Update for posterity and to keep track of the general progress on this. Tagging @rubensworks @jeswr @RubenVerborgh .

Open PRs that we're working on, to be reviewed / merged / rebased in order:

  1. Faster synchronous transforms
  2. Faster wrapping
  3. Faster union
  4. End on read (required given https://github.com/comunica/comunica/issues/977#issuecomment-1096615201)
  5. Abstract SynchronousTransformIterator class
jacoscaz commented 2 years ago

We're halfway through! Faster unions are next. @RubenVerborgh @jeswr @rubensworks do you think we can get these merged by the end of august?

jeswr commented 2 years ago

@jacoscaz 4 might be a significant amount of work to rebase and check for correctness; so I wouldn't bet on that by end of August. The other two should be much less work but will depend on everyones schedules.

RubenVerborgh commented 2 years ago

My plan is to wrap up AsyncIterator v3.x soonish; the moment we start tackling #45, we're in the v4.x territory. But I guess a v4.x alpha could be possible.

jacoscaz commented 2 years ago

@RubenVerborgh @jeswr perhaps it would make sense to do faster unions and the synchronous transform iterator first, wrapping up 3.x, and leave end on read last. Would that work for you guys?

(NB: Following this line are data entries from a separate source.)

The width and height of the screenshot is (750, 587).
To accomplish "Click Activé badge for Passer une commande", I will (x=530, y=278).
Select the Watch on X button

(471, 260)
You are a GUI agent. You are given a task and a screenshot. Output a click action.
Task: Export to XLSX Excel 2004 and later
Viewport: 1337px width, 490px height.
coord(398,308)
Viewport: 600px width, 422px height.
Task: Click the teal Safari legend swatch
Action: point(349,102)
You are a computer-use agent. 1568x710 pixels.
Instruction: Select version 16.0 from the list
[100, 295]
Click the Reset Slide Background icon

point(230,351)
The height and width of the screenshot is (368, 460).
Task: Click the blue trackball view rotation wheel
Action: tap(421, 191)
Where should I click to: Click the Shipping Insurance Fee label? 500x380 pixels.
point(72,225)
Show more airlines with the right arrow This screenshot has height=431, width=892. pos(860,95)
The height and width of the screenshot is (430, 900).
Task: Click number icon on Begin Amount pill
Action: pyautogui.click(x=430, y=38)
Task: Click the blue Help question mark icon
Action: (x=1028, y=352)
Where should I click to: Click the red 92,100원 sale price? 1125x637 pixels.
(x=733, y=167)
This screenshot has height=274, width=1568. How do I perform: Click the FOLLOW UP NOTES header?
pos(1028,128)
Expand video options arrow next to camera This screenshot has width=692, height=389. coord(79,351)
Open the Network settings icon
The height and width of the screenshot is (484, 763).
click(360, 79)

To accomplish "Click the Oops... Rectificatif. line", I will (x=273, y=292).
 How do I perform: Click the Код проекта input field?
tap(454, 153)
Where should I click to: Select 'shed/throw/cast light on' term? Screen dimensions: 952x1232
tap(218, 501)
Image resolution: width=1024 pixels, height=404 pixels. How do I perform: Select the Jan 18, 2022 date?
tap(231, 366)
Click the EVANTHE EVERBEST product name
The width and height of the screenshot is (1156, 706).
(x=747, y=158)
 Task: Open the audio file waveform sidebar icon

jeswr commented 2 years ago

I agree with the strategy - will try and wrap up work on the faster unions today

jacoscaz commented 2 years ago

Update for posterity and to keep track of the general progress. Tagging @rubensworks @jeswr @RubenVerborgh .

Open PRs that we're working on, to be reviewed / merged / rebased in order:

non-breaking, to be released in minor 3.x versions:

  1. Faster synchronous transforms
  2. Faster wrapping
  3. Abstract SynchronousTransformIterator class

breaking, to be released in 4.0.0:

  1. End on read (required given https://github.com/comunica/comunica/issues/977#issuecomment-1096615201)
  2. Faster union

EDITED 2022-08-26: faster unions are now breaking changes, moved to 4.x

jacoscaz commented 1 year ago

I kinda lost track of where things are. Is the v4 PR still being worked on?

jeswr commented 1 year ago

I kinda lost track of where things are. Is the v4 PR still being worked on?

Somewhat fell off my radar for a bit; I do have most of the code for a new version locally but there is still work do be done for the tests.